### [SET PROBLEM]
Copy out each of the following entries word for word, keeping every line unchanged.
* BEGIN DATA FOR THIS EXERCISE *
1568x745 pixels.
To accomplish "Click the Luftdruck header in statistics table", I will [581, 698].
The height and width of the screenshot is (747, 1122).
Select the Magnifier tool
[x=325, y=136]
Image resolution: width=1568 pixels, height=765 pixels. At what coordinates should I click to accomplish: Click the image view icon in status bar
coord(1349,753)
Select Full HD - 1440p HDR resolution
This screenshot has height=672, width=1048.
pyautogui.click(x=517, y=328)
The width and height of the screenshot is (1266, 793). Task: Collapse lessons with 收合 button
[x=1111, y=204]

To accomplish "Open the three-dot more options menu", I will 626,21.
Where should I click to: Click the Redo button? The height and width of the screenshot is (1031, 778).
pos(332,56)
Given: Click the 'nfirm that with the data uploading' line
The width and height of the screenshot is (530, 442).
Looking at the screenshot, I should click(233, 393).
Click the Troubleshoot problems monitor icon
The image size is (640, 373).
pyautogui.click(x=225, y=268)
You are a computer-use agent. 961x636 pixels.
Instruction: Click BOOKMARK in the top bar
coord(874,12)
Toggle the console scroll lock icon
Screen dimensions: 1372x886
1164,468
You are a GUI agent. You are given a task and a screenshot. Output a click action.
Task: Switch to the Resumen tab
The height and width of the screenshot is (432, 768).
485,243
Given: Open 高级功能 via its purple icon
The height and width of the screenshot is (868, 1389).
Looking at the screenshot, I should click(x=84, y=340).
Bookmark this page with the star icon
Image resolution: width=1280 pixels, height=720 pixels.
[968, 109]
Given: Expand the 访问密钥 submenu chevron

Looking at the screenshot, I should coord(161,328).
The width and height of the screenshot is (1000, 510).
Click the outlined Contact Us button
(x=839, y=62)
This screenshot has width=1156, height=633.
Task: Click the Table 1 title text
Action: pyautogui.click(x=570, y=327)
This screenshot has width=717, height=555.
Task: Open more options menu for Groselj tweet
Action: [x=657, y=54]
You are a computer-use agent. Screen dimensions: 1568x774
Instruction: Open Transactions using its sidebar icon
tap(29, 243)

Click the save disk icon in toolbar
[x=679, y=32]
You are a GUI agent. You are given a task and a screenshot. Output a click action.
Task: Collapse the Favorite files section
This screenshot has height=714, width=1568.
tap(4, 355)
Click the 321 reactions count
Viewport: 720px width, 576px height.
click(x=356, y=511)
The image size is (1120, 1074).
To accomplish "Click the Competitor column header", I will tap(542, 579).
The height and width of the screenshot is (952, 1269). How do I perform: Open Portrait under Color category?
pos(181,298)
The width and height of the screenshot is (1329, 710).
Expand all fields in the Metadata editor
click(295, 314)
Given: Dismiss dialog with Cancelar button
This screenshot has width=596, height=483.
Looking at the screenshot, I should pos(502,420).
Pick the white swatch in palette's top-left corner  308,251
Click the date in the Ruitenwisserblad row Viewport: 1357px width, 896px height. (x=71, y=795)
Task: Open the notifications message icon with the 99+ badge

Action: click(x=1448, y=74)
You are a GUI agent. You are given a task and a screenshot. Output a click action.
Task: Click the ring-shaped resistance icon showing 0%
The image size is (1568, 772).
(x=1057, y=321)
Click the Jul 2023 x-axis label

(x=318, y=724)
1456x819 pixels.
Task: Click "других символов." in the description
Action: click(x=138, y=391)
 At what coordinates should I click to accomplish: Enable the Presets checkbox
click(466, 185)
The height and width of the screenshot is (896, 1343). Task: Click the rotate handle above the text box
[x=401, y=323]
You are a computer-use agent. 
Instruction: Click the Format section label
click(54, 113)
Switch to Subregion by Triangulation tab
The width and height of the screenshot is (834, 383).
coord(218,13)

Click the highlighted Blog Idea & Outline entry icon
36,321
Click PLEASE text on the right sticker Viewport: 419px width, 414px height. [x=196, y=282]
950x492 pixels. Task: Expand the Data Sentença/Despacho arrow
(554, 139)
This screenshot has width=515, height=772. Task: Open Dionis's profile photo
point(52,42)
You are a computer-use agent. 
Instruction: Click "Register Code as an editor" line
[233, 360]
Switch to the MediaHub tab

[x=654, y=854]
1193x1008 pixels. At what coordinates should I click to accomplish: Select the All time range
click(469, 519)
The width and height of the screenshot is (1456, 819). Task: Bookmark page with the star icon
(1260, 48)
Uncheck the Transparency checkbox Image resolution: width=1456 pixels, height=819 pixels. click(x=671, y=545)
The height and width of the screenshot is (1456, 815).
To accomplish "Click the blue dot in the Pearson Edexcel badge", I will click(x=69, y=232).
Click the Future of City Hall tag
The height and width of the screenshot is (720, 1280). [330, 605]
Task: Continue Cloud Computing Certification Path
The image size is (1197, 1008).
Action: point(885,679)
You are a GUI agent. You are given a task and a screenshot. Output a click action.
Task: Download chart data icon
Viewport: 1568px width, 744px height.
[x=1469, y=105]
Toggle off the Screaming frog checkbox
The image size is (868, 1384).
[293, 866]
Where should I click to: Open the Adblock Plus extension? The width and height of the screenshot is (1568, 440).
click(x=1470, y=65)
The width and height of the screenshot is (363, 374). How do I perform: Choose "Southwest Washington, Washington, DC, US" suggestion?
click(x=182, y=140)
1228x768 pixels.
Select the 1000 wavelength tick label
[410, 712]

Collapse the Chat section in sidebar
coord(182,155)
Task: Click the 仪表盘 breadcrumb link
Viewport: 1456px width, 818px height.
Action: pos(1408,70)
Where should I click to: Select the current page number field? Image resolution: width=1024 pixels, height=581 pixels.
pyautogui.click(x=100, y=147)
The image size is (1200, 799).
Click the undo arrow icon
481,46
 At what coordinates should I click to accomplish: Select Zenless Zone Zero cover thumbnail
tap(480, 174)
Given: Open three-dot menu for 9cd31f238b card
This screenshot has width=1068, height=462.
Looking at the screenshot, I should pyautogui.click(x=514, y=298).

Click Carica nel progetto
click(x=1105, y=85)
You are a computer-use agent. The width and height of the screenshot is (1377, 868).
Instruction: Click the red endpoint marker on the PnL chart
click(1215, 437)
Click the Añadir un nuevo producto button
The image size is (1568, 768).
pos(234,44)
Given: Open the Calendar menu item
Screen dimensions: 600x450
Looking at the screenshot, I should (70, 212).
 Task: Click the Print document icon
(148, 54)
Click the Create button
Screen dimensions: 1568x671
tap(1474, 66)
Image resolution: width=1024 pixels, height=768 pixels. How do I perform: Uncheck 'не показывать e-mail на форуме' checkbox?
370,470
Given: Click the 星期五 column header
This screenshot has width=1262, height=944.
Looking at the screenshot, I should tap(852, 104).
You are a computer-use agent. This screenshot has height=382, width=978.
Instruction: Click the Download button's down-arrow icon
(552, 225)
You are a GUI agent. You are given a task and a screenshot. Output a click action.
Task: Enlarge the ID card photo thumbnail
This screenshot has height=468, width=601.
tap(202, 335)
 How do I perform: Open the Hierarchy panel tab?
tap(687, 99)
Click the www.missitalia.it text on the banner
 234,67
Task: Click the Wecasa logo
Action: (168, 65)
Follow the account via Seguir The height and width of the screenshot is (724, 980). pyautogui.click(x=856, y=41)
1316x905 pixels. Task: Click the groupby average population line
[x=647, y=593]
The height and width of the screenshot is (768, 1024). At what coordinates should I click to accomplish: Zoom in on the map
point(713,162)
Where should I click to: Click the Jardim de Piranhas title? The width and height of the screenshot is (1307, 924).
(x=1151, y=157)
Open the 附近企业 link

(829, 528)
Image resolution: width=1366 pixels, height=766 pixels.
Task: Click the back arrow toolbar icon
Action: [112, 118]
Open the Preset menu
* END DATA FOR THIS EXERCISE *
### [PROBLEM SOLUTION]
1568x745 pixels.
To accomplish "Click the Luftdruck header in statistics table", I will [581, 698].
The height and width of the screenshot is (747, 1122).
Select the Magnifier tool
[x=325, y=136]
Image resolution: width=1568 pixels, height=765 pixels. At what coordinates should I click to accomplish: Click the image view icon in status bar
coord(1349,753)
Select Full HD - 1440p HDR resolution
This screenshot has height=672, width=1048.
pyautogui.click(x=517, y=328)
The width and height of the screenshot is (1266, 793). Task: Collapse lessons with 收合 button
[x=1111, y=204]

To accomplish "Open the three-dot more options menu", I will 626,21.
Where should I click to: Click the Redo button? The height and width of the screenshot is (1031, 778).
pos(332,56)
Given: Click the 'nfirm that with the data uploading' line
The width and height of the screenshot is (530, 442).
Looking at the screenshot, I should click(233, 393).
Click the Troubleshoot problems monitor icon
The image size is (640, 373).
pyautogui.click(x=225, y=268)
You are a computer-use agent. 961x636 pixels.
Instruction: Click BOOKMARK in the top bar
coord(874,12)
Toggle the console scroll lock icon
Screen dimensions: 1372x886
1164,468
You are a GUI agent. You are given a task and a screenshot. Output a click action.
Task: Switch to the Resumen tab
The height and width of the screenshot is (432, 768).
485,243
Given: Open 高级功能 via its purple icon
The height and width of the screenshot is (868, 1389).
Looking at the screenshot, I should click(x=84, y=340).
Bookmark this page with the star icon
Image resolution: width=1280 pixels, height=720 pixels.
[968, 109]
Given: Expand the 访问密钥 submenu chevron

Looking at the screenshot, I should coord(161,328).
The width and height of the screenshot is (1000, 510).
Click the outlined Contact Us button
(x=839, y=62)
This screenshot has width=1156, height=633.
Task: Click the Table 1 title text
Action: pyautogui.click(x=570, y=327)
This screenshot has width=717, height=555.
Task: Open more options menu for Groselj tweet
Action: [x=657, y=54]
You are a computer-use agent. Screen dimensions: 1568x774
Instruction: Open Transactions using its sidebar icon
tap(29, 243)

Click the save disk icon in toolbar
[x=679, y=32]
You are a GUI agent. You are given a task and a screenshot. Output a click action.
Task: Collapse the Favorite files section
This screenshot has height=714, width=1568.
tap(4, 355)
Click the 321 reactions count
Viewport: 720px width, 576px height.
click(x=356, y=511)
The image size is (1120, 1074).
To accomplish "Click the Competitor column header", I will tap(542, 579).
The height and width of the screenshot is (952, 1269). How do I perform: Open Portrait under Color category?
pos(181,298)
The width and height of the screenshot is (1329, 710).
Expand all fields in the Metadata editor
click(295, 314)
Given: Dismiss dialog with Cancelar button
This screenshot has width=596, height=483.
Looking at the screenshot, I should pos(502,420).
Pick the white swatch in palette's top-left corner  308,251
Click the date in the Ruitenwisserblad row Viewport: 1357px width, 896px height. (x=71, y=795)
Task: Open the notifications message icon with the 99+ badge

Action: click(x=1448, y=74)
You are a GUI agent. You are given a task and a screenshot. Output a click action.
Task: Click the ring-shaped resistance icon showing 0%
The image size is (1568, 772).
(x=1057, y=321)
Click the Jul 2023 x-axis label

(x=318, y=724)
1456x819 pixels.
Task: Click "других символов." in the description
Action: click(x=138, y=391)
 At what coordinates should I click to accomplish: Enable the Presets checkbox
click(466, 185)
The height and width of the screenshot is (896, 1343). Task: Click the rotate handle above the text box
[x=401, y=323]
You are a computer-use agent. 
Instruction: Click the Format section label
click(54, 113)
Switch to Subregion by Triangulation tab
The width and height of the screenshot is (834, 383).
coord(218,13)

Click the highlighted Blog Idea & Outline entry icon
36,321
Click PLEASE text on the right sticker Viewport: 419px width, 414px height. [x=196, y=282]
950x492 pixels. Task: Expand the Data Sentença/Despacho arrow
(554, 139)
This screenshot has width=515, height=772. Task: Open Dionis's profile photo
point(52,42)
You are a computer-use agent. 
Instruction: Click "Register Code as an editor" line
[233, 360]
Switch to the MediaHub tab

[x=654, y=854]
1193x1008 pixels. At what coordinates should I click to accomplish: Select the All time range
click(469, 519)
The width and height of the screenshot is (1456, 819). Task: Bookmark page with the star icon
(1260, 48)
Uncheck the Transparency checkbox Image resolution: width=1456 pixels, height=819 pixels. click(x=671, y=545)
The height and width of the screenshot is (1456, 815).
To accomplish "Click the blue dot in the Pearson Edexcel badge", I will click(x=69, y=232).
Click the Future of City Hall tag
The height and width of the screenshot is (720, 1280). [330, 605]
Task: Continue Cloud Computing Certification Path
The image size is (1197, 1008).
Action: point(885,679)
You are a GUI agent. You are given a task and a screenshot. Output a click action.
Task: Download chart data icon
Viewport: 1568px width, 744px height.
[x=1469, y=105]
Toggle off the Screaming frog checkbox
The image size is (868, 1384).
[293, 866]
Where should I click to: Open the Adblock Plus extension? The width and height of the screenshot is (1568, 440).
click(x=1470, y=65)
The width and height of the screenshot is (363, 374). How do I perform: Choose "Southwest Washington, Washington, DC, US" suggestion?
click(x=182, y=140)
1228x768 pixels.
Select the 1000 wavelength tick label
[410, 712]

Collapse the Chat section in sidebar
coord(182,155)
Task: Click the 仪表盘 breadcrumb link
Viewport: 1456px width, 818px height.
Action: pos(1408,70)
Where should I click to: Select the current page number field? Image resolution: width=1024 pixels, height=581 pixels.
pyautogui.click(x=100, y=147)
The image size is (1200, 799).
Click the undo arrow icon
481,46
 At what coordinates should I click to accomplish: Select Zenless Zone Zero cover thumbnail
tap(480, 174)
Given: Open three-dot menu for 9cd31f238b card
This screenshot has width=1068, height=462.
Looking at the screenshot, I should pyautogui.click(x=514, y=298).

Click Carica nel progetto
click(x=1105, y=85)
You are a computer-use agent. The width and height of the screenshot is (1377, 868).
Instruction: Click the red endpoint marker on the PnL chart
click(1215, 437)
Click the Añadir un nuevo producto button
The image size is (1568, 768).
pos(234,44)
Given: Open the Calendar menu item
Screen dimensions: 600x450
Looking at the screenshot, I should (70, 212).
 Task: Click the Print document icon
(148, 54)
Click the Create button
Screen dimensions: 1568x671
tap(1474, 66)
Image resolution: width=1024 pixels, height=768 pixels. How do I perform: Uncheck 'не показывать e-mail на форуме' checkbox?
370,470
Given: Click the 星期五 column header
This screenshot has width=1262, height=944.
Looking at the screenshot, I should tap(852, 104).
You are a computer-use agent. This screenshot has height=382, width=978.
Instruction: Click the Download button's down-arrow icon
(552, 225)
You are a GUI agent. You are given a task and a screenshot. Output a click action.
Task: Enlarge the ID card photo thumbnail
This screenshot has height=468, width=601.
tap(202, 335)
 How do I perform: Open the Hierarchy panel tab?
tap(687, 99)
Click the www.missitalia.it text on the banner
 234,67
Task: Click the Wecasa logo
Action: (168, 65)
Follow the account via Seguir The height and width of the screenshot is (724, 980). pyautogui.click(x=856, y=41)
1316x905 pixels. Task: Click the groupby average population line
[x=647, y=593]
The height and width of the screenshot is (768, 1024). At what coordinates should I click to accomplish: Zoom in on the map
point(713,162)
Where should I click to: Click the Jardim de Piranhas title? The width and height of the screenshot is (1307, 924).
(x=1151, y=157)
Open the 附近企业 link

(829, 528)
Image resolution: width=1366 pixels, height=766 pixels.
Task: Click the back arrow toolbar icon
Action: [112, 118]
Open the Preset menu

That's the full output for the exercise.